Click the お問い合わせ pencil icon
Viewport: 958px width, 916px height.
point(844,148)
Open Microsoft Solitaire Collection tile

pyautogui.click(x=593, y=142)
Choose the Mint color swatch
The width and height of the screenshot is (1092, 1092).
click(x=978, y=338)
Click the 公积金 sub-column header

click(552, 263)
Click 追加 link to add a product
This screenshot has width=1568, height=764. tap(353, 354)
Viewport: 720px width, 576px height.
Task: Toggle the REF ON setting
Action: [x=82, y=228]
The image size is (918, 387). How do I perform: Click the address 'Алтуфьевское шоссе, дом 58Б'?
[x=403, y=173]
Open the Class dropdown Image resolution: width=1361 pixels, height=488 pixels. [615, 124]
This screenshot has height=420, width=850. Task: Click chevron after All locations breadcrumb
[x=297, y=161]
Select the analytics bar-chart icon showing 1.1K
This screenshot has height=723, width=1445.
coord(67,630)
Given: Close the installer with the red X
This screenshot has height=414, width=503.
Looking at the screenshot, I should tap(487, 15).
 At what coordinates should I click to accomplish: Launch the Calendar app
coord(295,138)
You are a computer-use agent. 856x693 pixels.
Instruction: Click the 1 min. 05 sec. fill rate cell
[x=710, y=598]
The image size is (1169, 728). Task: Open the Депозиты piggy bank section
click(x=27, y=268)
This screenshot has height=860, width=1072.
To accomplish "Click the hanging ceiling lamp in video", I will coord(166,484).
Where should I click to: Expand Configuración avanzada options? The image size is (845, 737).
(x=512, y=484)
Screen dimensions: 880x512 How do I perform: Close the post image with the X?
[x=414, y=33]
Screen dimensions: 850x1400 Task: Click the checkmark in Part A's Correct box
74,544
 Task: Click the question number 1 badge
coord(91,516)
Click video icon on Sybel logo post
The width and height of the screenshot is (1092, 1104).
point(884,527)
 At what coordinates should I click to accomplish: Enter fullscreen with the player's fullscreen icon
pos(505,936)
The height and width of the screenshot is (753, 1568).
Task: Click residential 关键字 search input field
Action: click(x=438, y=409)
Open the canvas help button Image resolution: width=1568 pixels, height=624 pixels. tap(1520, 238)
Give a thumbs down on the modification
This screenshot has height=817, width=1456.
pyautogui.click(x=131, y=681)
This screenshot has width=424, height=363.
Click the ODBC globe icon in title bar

+++++

# [Task brief]
Copy the records. Each line should match exactly.

# [Finished exercise]
Click the お問い合わせ pencil icon
Viewport: 958px width, 916px height.
point(844,148)
Open Microsoft Solitaire Collection tile

pyautogui.click(x=593, y=142)
Choose the Mint color swatch
The width and height of the screenshot is (1092, 1092).
click(x=978, y=338)
Click the 公积金 sub-column header

click(552, 263)
Click 追加 link to add a product
This screenshot has width=1568, height=764. tap(353, 354)
Viewport: 720px width, 576px height.
Task: Toggle the REF ON setting
Action: [x=82, y=228]
The image size is (918, 387). How do I perform: Click the address 'Алтуфьевское шоссе, дом 58Б'?
[x=403, y=173]
Open the Class dropdown Image resolution: width=1361 pixels, height=488 pixels. [615, 124]
This screenshot has height=420, width=850. Task: Click chevron after All locations breadcrumb
[x=297, y=161]
Select the analytics bar-chart icon showing 1.1K
This screenshot has height=723, width=1445.
coord(67,630)
Given: Close the installer with the red X
This screenshot has height=414, width=503.
Looking at the screenshot, I should tap(487, 15).
 At what coordinates should I click to accomplish: Launch the Calendar app
coord(295,138)
You are a computer-use agent. 856x693 pixels.
Instruction: Click the 1 min. 05 sec. fill rate cell
[x=710, y=598]
The image size is (1169, 728). Task: Open the Депозиты piggy bank section
click(x=27, y=268)
This screenshot has height=860, width=1072.
To accomplish "Click the hanging ceiling lamp in video", I will coord(166,484).
Where should I click to: Expand Configuración avanzada options? The image size is (845, 737).
(x=512, y=484)
Screen dimensions: 880x512 How do I perform: Close the post image with the X?
[x=414, y=33]
Screen dimensions: 850x1400 Task: Click the checkmark in Part A's Correct box
74,544
 Task: Click the question number 1 badge
coord(91,516)
Click video icon on Sybel logo post
The width and height of the screenshot is (1092, 1104).
point(884,527)
 At what coordinates should I click to accomplish: Enter fullscreen with the player's fullscreen icon
pos(505,936)
The height and width of the screenshot is (753, 1568).
Task: Click residential 关键字 search input field
Action: click(x=438, y=409)
Open the canvas help button Image resolution: width=1568 pixels, height=624 pixels. tap(1520, 238)
Give a thumbs down on the modification
This screenshot has height=817, width=1456.
pyautogui.click(x=131, y=681)
This screenshot has width=424, height=363.
Click the ODBC globe icon in title bar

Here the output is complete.